Life360 expands partnership with Arity, pursues Credit Karma’s insurance strategy

Life360 held its FQ2’24 earnings call on August 8, 2024, led by co-founder and CEO Chris Hulls. Key highlights:

  • Life360 reported a 20% year-on-year increase in Q2 revenue, reaching $84.9 million. The company’s free member base grew by 4.3 million monthly active users, totaling 70.6 million, a 31% increase from the prior year.
  • Life360 launched a new advertising offering in the US in early 2024, now expanding globally. “We continue to expect a noticeable revenue contribution from ads in the second half of 2024, as we build our ad sales, measurement and tech capabilities, and further enable our platform through service integrations like those in place with The Trade Desk, LiveRamp, PubMatic and Google Ad Manager,” said Hulls.
  • The company also announced expanded partnerships with Arity and Placer.ai to enhance advertising efforts, leveraging technology for crash detection, driving alerts, and personalized car insurance quotes. “Arity will now become more involved as a contributor to our advertising business going forward, both on-site and off-site, which we’re really excited about.”
  • Life360 uses Arity’s technology to enable features like drive detection and crash detection within its app, while allowing Arity to use anonymized location data from the app to generate traffic and transportation insights.
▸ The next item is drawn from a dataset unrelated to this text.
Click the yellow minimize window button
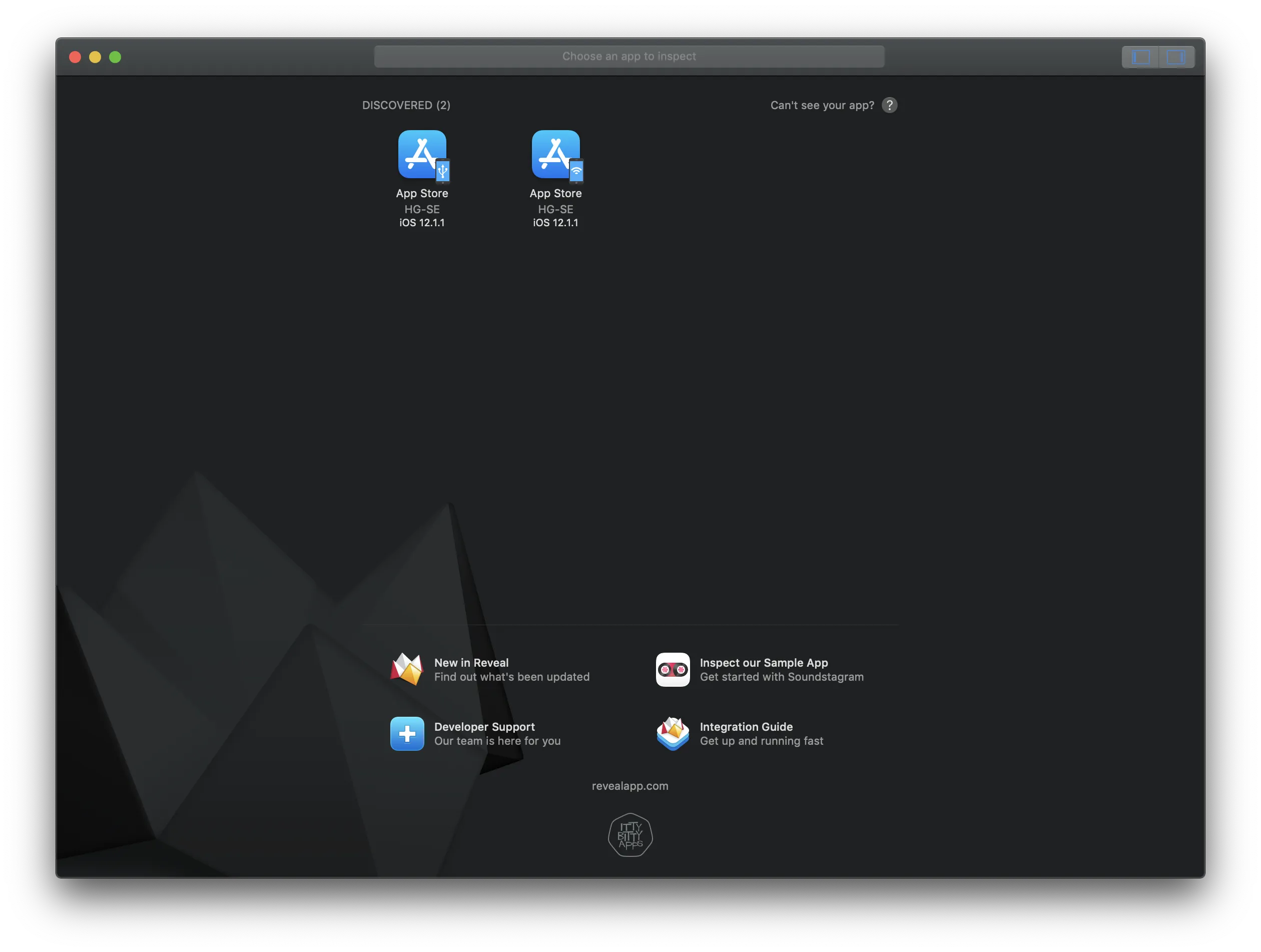The width and height of the screenshot is (1261, 952). tap(95, 57)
These insights are never linked to personally identifiable information. Arity sells these aggregated insights to organizations such as state Departments of Transportation and insurance companies, helping them understand transportation-related trends, like identifying dangerous intersections or road segments.
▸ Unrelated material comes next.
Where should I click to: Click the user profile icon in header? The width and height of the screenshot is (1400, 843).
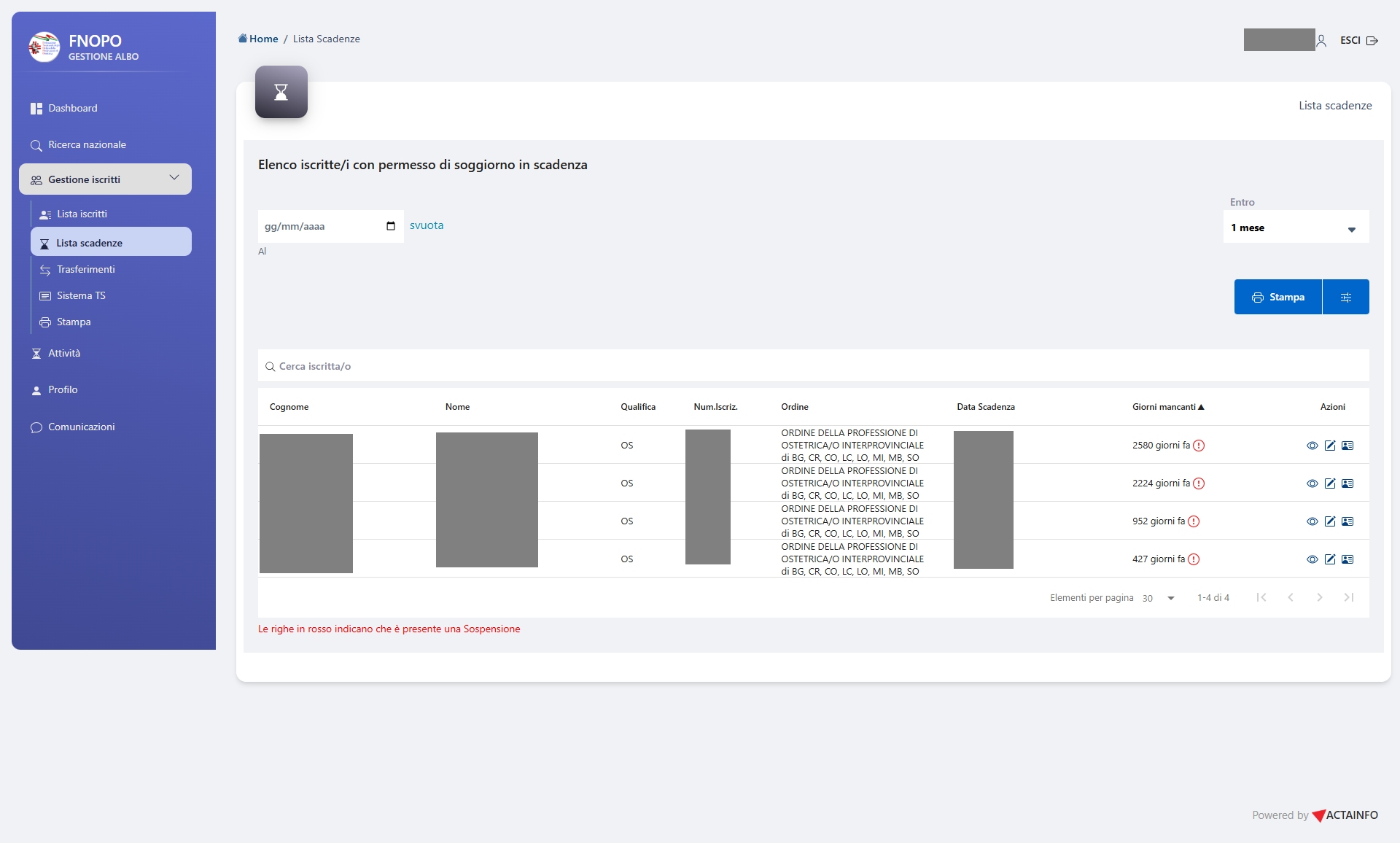1321,41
  • Q2 gross profit reached $63.6 million, a 16% year-on-year increase, while adjusted EBITDA was positive for the seventh consecutive quarter, rising to $11 million. Life360 revised its 2024 outlook, expecting consolidated revenue between $370 million and $378 million, with core subscription revenue growth of 25% year-over-year. Adjusted EBITDA is projected at $36 million to $41 million, with an EBITDA loss of $8 million to $13 million, including IPO-related costs.
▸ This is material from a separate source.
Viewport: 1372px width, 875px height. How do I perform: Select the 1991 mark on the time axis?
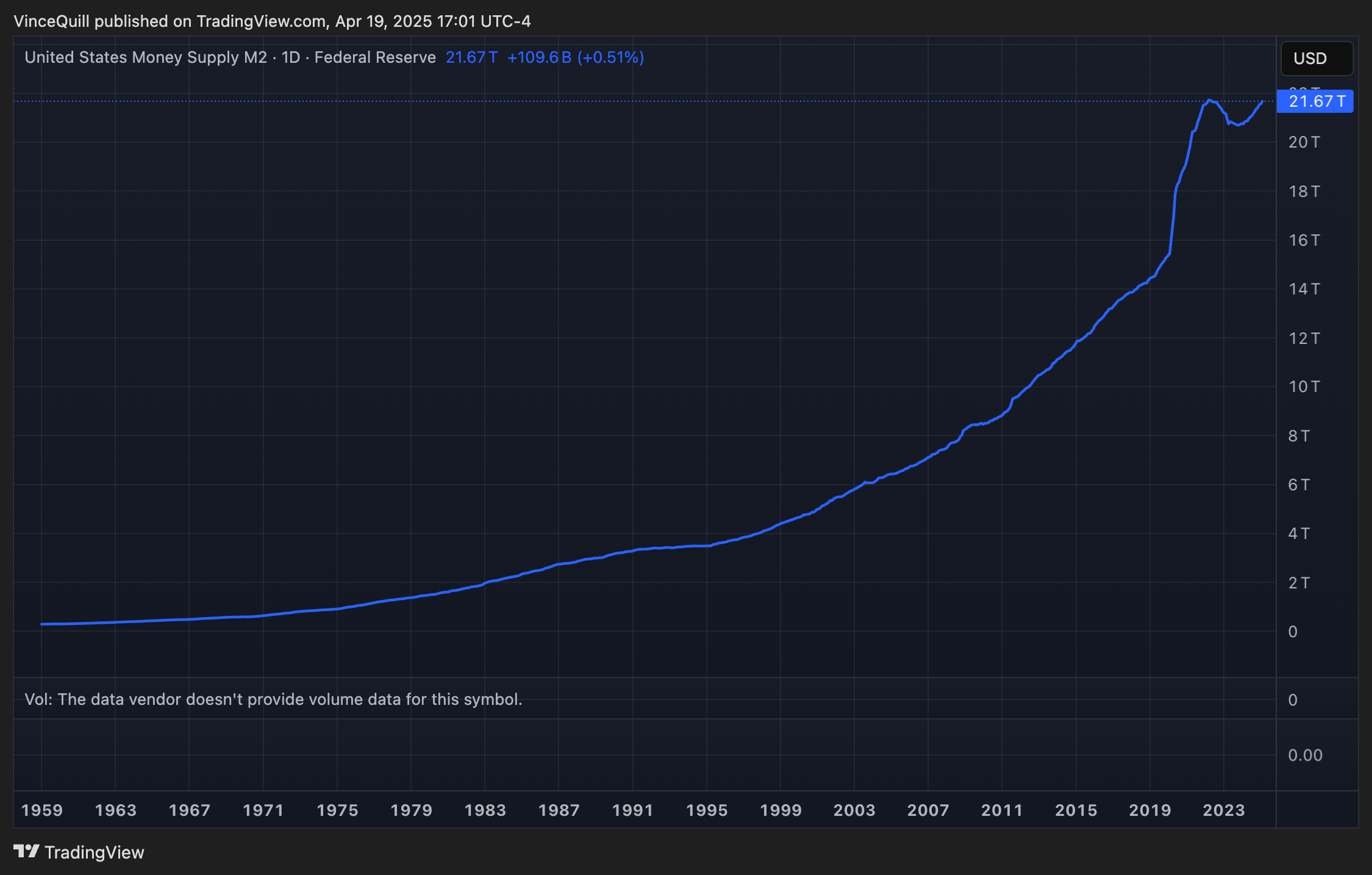[x=632, y=810]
  • The CEO emphasized the company’s long-term vision to evolve beyond simple banner ads and become a platform where users are matched with offers tailored to their data. He highlighted the potential of car insurance as a key example, where Life360 could provide real-time insurance quotes based on users’ driving data, building trust by transparently showing how users rank among other drivers. Hulls referenced Credit Karma’s successful model of using sensitive user data, like credit scores, to match users with credit cards, generating significant lead generation revenue. He noted that Credit Karma is now attempting to replicate this model in the car insurance sector through its acquisition of Zendrive , a direction Life360 is also interested in pursuing. “And with a meaningfully smaller user base than us, they were able to generate over $1 billion of lead-gen revenue. And they actually now are trying to replicate that in the car front, not in a competitive way, but they just bought a company called Zendrive to do exactly what we would like to do in the long run with insurers.”
  • Hulls believes that with a highly engaged audience and proprietary first-party data, Life360 has numerous opportunities, such as offering home security and pet insurance based on user behaviors. He sees these offerings as natural extensions of the company’s core product, which could lead to substantial growth and success. “You can also imagine like you move to a new home, we can sell you home security or homeowner’s insurance. You get a new pet, you’ll buy our tracker then we’ll sell you a pet insurance policy. There are many of these things that will feel like they’re extensions of our product and that’s when I think we hit the true goldmine.”

Bottom Line: While Hulls’ insurance narrative isn’t new, this report offers a fresh perspective — but our takeaway is less glamorous: “With this move, we’ll see Credit Karma pushing a product rather than pulling in customers.”